К Насте я направлялся в небывало добродушном настроении. Покупать срезанные умирающие цветы сегодня не хотелось – сегодня был праздник жизни, и я купил декоративный жасмин в горшочке, его цветы уже распустились, источая тонкий притягательный запах. Я надеялся, что Насте понравится мой подарок, она всегда хорошо воспринимала все мои подарки, но только узнать бы точно – не притворяется ли она? Вряд ли, конечно – если я хоть раз заподозрил бы ее в притворстве, мы бы расстались. В людях я больше всего ценю честность, все остальное уже на втором месте. И пока что, как мне казалось, поводов для сомнений у меня не было. Она была для меня идеальным партнером.

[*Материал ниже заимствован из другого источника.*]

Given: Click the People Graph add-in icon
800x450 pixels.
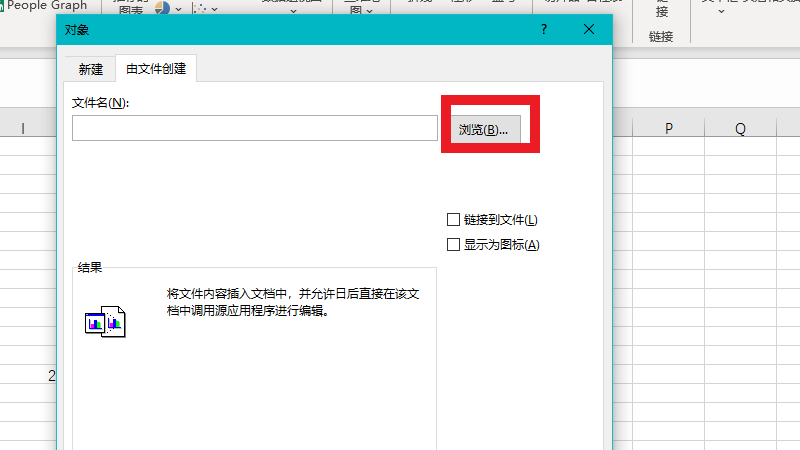Looking at the screenshot, I should 4,5.
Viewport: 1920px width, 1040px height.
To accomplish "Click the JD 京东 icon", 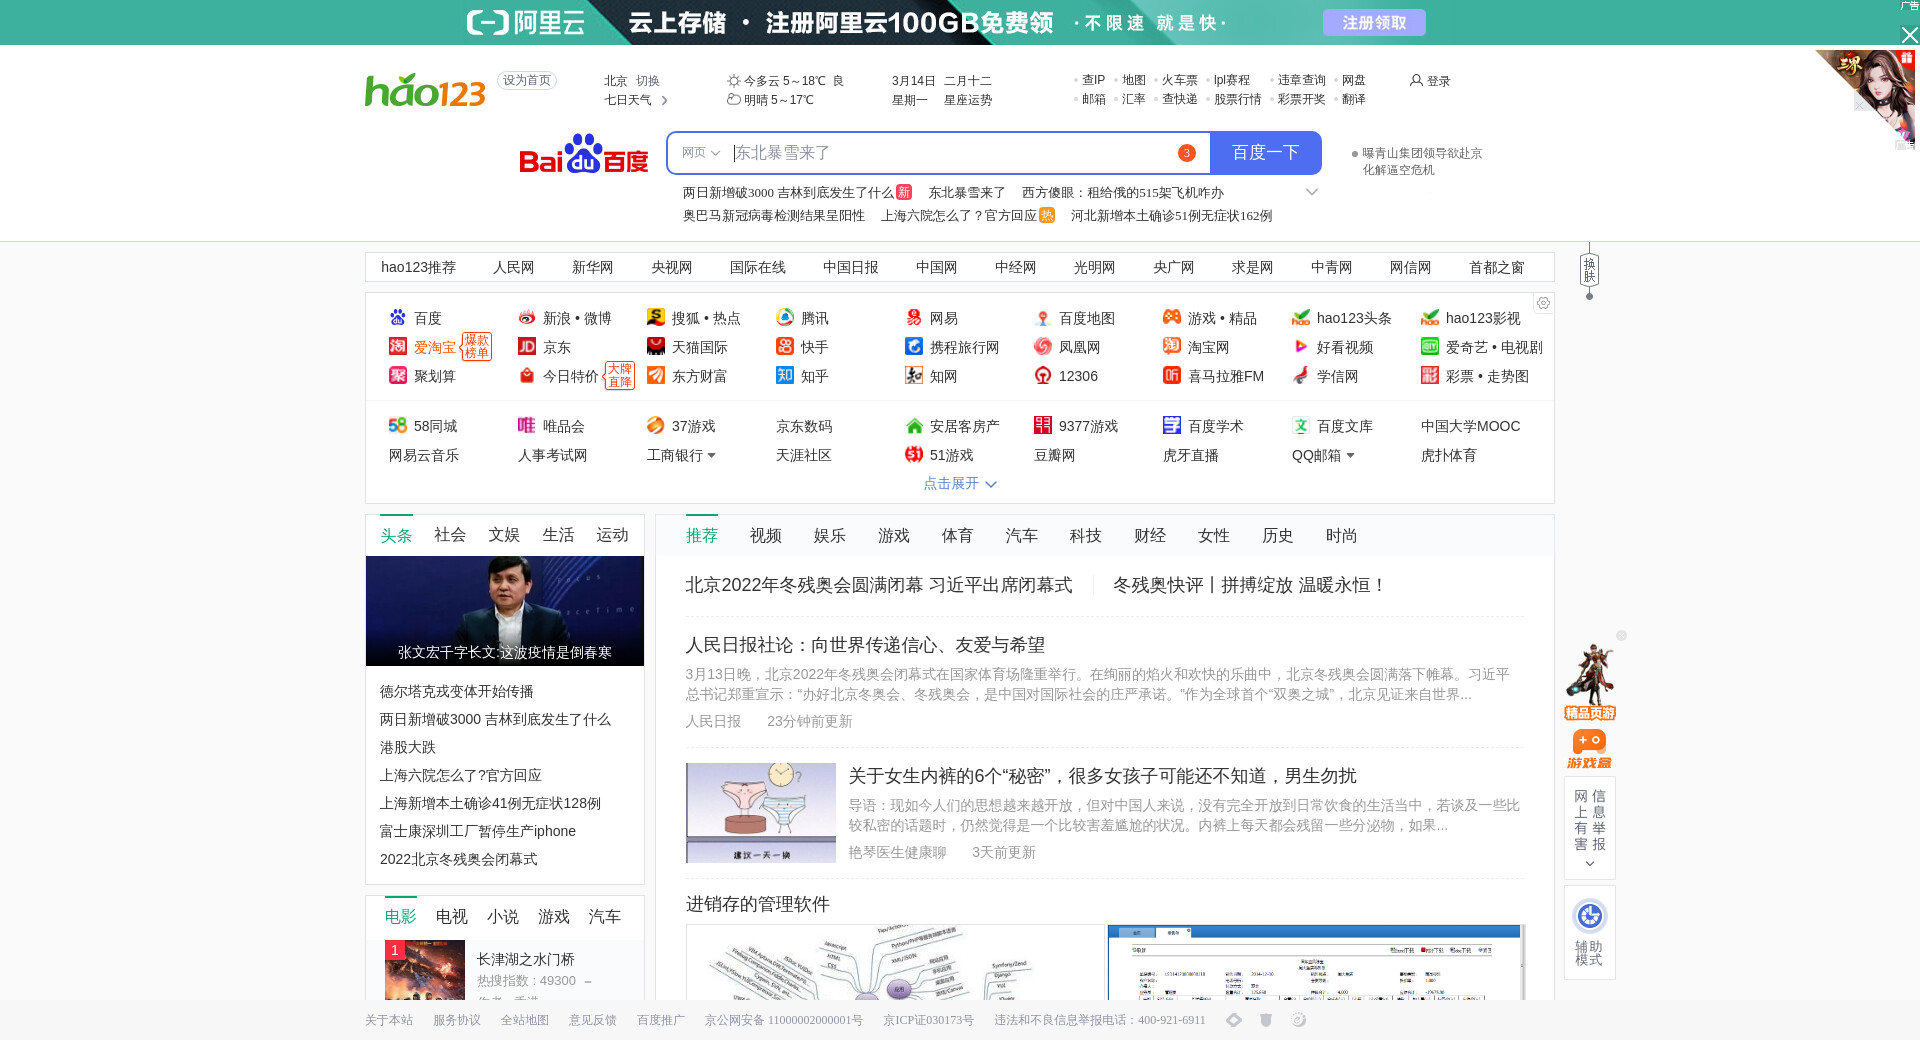I will point(527,347).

Небывалая любовь к Насте стала наполнять меня, она заполнила меня до краев и хлынула наружу. Это была божественная любовь, без всякой пошлости и низменных инстинктов. В данную секунду я любил Настю всей душой, всем сердцем, желая оказаться с ней прямо сейчас. Ноги несли меня все быстрее и быстрее, я с трудом удерживался, чтобы не перейти на бег. Интересно, ждет ли она меня или чем-нибудь занята? Вопрос, который я задал сам себе, не имел значения, и все же я его задал – сейчас мне все было неинтересно, мне хотелось побыстрее оказаться с ней.
Вот уже и знакомый подъезд. Лифт как будто ждал – он открылся прямо передо мной, не давая медлить ни секунды. Загорается кнопка седьмого этажа. «Почему же мы едем так долго?» – Я с нетерпением жду. Двери открываются, я вылетаю из лифта и звоню в дверь. Один звонок, другой, третий. Тишина. Моя любовь пытается пробиться через эту преграду, узнать, что случилось, но, похоже, никого нет дома. Обессиленный, я сползаю по стенке. С грустью я отворачиваюсь от двери и вижу, как из-за угла стенки, скрывающей пожарную лестницу, выскакивает Настя и, улыбаясь, медленно подходит, деланно не замечая меня.